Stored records
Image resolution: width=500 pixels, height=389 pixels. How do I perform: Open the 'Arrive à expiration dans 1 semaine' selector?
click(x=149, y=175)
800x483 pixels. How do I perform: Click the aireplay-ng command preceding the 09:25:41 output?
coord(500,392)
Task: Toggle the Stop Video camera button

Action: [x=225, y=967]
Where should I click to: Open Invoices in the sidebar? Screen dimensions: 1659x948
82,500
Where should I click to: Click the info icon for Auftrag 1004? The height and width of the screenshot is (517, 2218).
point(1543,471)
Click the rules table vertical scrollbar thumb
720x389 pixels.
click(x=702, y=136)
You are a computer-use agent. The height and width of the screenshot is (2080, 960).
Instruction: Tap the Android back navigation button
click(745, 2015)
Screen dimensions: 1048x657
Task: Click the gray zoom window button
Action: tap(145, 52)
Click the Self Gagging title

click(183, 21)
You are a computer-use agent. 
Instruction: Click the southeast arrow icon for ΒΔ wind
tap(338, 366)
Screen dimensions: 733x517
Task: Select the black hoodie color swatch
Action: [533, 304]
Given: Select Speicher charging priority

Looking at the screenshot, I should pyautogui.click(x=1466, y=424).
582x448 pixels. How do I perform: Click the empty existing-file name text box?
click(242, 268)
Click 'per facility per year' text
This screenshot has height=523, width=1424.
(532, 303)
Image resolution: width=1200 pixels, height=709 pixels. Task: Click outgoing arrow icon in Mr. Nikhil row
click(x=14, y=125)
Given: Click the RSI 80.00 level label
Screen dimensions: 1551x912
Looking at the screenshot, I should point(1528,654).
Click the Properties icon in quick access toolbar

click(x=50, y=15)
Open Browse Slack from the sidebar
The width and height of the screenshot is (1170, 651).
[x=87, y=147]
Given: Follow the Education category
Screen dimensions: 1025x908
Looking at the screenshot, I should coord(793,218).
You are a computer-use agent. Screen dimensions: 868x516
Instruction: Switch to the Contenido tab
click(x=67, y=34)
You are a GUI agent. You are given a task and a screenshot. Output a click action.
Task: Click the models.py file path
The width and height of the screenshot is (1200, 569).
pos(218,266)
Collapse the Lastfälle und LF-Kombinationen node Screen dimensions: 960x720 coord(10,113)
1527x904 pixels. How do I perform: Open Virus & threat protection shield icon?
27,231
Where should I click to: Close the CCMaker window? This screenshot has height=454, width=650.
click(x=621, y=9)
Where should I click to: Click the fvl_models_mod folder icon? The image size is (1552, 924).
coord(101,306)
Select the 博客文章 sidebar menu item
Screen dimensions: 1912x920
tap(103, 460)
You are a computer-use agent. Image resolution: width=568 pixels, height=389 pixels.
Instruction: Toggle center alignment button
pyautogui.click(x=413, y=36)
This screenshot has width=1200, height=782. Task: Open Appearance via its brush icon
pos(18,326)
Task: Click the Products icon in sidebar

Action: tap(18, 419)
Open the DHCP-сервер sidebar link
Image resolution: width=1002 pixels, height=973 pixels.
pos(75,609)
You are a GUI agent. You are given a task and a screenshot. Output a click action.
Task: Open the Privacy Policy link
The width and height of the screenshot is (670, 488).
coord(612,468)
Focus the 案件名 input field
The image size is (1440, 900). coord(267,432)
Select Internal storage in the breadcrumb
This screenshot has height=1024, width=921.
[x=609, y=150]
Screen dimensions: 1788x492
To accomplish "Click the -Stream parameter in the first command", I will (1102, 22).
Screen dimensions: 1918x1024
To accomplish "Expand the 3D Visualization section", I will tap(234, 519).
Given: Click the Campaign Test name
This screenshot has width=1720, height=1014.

* [WHAT THE TASK REQUIRES]:
What belongs in the answer is each line of the data that has the word "computer".

* [TASK SOLUTION]:
You are a computer-use agent. The height and width of the screenshot is (2080, 960).
You are a computer-use agent. 
You are a computer-use agent. Screen dimensions: 868x516
You are a computer-use agent. Image resolution: width=568 pixels, height=389 pixels.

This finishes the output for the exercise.